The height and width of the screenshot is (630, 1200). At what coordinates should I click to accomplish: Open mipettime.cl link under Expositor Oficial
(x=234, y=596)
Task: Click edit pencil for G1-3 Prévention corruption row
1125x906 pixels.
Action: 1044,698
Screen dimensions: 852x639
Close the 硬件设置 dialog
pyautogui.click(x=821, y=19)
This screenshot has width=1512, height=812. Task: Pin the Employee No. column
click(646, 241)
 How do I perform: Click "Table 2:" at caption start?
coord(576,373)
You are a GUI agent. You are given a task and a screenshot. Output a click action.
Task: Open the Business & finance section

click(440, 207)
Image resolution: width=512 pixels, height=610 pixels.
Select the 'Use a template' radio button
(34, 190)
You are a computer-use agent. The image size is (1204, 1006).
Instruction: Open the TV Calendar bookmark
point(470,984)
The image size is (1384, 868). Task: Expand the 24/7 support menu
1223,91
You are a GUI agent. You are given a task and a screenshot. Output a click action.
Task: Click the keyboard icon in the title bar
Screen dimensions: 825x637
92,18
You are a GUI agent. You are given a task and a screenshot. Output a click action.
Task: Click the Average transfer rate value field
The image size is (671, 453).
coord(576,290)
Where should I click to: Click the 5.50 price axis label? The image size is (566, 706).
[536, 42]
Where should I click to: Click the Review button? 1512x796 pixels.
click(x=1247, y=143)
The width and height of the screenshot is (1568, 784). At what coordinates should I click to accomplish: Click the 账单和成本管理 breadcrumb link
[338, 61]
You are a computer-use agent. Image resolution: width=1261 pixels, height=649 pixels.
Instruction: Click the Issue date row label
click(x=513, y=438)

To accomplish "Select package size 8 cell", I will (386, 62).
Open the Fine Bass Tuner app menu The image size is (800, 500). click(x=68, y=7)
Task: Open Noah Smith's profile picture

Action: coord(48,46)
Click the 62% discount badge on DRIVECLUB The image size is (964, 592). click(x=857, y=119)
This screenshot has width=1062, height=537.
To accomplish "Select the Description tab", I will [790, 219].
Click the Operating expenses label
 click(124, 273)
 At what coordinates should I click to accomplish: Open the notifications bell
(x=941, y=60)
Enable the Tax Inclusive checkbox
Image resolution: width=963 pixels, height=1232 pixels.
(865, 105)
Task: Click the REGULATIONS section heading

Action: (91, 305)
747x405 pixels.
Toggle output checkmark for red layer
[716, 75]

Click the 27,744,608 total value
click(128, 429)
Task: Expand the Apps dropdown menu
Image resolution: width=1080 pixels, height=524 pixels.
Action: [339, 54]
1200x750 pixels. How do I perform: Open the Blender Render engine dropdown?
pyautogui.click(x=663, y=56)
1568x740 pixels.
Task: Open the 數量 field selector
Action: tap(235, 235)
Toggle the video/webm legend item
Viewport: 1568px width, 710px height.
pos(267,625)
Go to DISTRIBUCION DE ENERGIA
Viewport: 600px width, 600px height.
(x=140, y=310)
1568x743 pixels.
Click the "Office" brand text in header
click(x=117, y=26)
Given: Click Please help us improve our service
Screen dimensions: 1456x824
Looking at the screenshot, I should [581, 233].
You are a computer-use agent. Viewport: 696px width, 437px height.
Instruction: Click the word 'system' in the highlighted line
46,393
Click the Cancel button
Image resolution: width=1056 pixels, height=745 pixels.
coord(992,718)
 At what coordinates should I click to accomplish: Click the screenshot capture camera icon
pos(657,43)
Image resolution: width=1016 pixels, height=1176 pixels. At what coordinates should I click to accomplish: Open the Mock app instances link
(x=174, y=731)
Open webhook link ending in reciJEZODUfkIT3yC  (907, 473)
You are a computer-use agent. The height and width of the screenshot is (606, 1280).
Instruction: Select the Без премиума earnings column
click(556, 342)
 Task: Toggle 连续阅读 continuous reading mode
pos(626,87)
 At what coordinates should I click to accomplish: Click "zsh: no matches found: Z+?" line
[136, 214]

****************************************

#### WHAT YOU HAVE TO DO
Retype all of the listing exactly, leaving out no line.

#### RESULT
The height and width of the screenshot is (630, 1200). At what coordinates should I click to accomplish: Open mipettime.cl link under Expositor Oficial
(x=234, y=596)
Task: Click edit pencil for G1-3 Prévention corruption row
1125x906 pixels.
Action: 1044,698
Screen dimensions: 852x639
Close the 硬件设置 dialog
pyautogui.click(x=821, y=19)
This screenshot has width=1512, height=812. Task: Pin the Employee No. column
click(646, 241)
 How do I perform: Click "Table 2:" at caption start?
coord(576,373)
You are a GUI agent. You are given a task and a screenshot. Output a click action.
Task: Open the Business & finance section

click(440, 207)
Image resolution: width=512 pixels, height=610 pixels.
Select the 'Use a template' radio button
(34, 190)
You are a computer-use agent. The image size is (1204, 1006).
Instruction: Open the TV Calendar bookmark
point(470,984)
The image size is (1384, 868). Task: Expand the 24/7 support menu
1223,91
You are a GUI agent. You are given a task and a screenshot. Output a click action.
Task: Click the keyboard icon in the title bar
Screen dimensions: 825x637
92,18
You are a GUI agent. You are given a task and a screenshot. Output a click action.
Task: Click the Average transfer rate value field
The image size is (671, 453).
coord(576,290)
Where should I click to: Click the 5.50 price axis label? The image size is (566, 706).
[536, 42]
Where should I click to: Click the Review button? 1512x796 pixels.
click(x=1247, y=143)
The width and height of the screenshot is (1568, 784). At what coordinates should I click to accomplish: Click the 账单和成本管理 breadcrumb link
[338, 61]
You are a computer-use agent. Image resolution: width=1261 pixels, height=649 pixels.
Instruction: Click the Issue date row label
click(x=513, y=438)

To accomplish "Select package size 8 cell", I will (386, 62).
Open the Fine Bass Tuner app menu The image size is (800, 500). click(x=68, y=7)
Task: Open Noah Smith's profile picture

Action: coord(48,46)
Click the 62% discount badge on DRIVECLUB The image size is (964, 592). click(x=857, y=119)
This screenshot has width=1062, height=537.
To accomplish "Select the Description tab", I will [790, 219].
Click the Operating expenses label
 click(124, 273)
 At what coordinates should I click to accomplish: Open the notifications bell
(x=941, y=60)
Enable the Tax Inclusive checkbox
Image resolution: width=963 pixels, height=1232 pixels.
(865, 105)
Task: Click the REGULATIONS section heading

Action: (91, 305)
747x405 pixels.
Toggle output checkmark for red layer
[716, 75]

Click the 27,744,608 total value
click(128, 429)
Task: Expand the Apps dropdown menu
Image resolution: width=1080 pixels, height=524 pixels.
Action: [339, 54]
1200x750 pixels. How do I perform: Open the Blender Render engine dropdown?
pyautogui.click(x=663, y=56)
1568x740 pixels.
Task: Open the 數量 field selector
Action: tap(235, 235)
Toggle the video/webm legend item
Viewport: 1568px width, 710px height.
pos(267,625)
Go to DISTRIBUCION DE ENERGIA
Viewport: 600px width, 600px height.
(x=140, y=310)
1568x743 pixels.
Click the "Office" brand text in header
click(x=117, y=26)
Given: Click Please help us improve our service
Screen dimensions: 1456x824
Looking at the screenshot, I should [581, 233].
You are a computer-use agent. Viewport: 696px width, 437px height.
Instruction: Click the word 'system' in the highlighted line
46,393
Click the Cancel button
Image resolution: width=1056 pixels, height=745 pixels.
coord(992,718)
 At what coordinates should I click to accomplish: Click the screenshot capture camera icon
pos(657,43)
Image resolution: width=1016 pixels, height=1176 pixels. At what coordinates should I click to accomplish: Open the Mock app instances link
(x=174, y=731)
Open webhook link ending in reciJEZODUfkIT3yC  (907, 473)
You are a computer-use agent. The height and width of the screenshot is (606, 1280).
Instruction: Select the Без премиума earnings column
click(556, 342)
 Task: Toggle 连续阅读 continuous reading mode
pos(626,87)
 At what coordinates should I click to accomplish: Click "zsh: no matches found: Z+?" line
[136, 214]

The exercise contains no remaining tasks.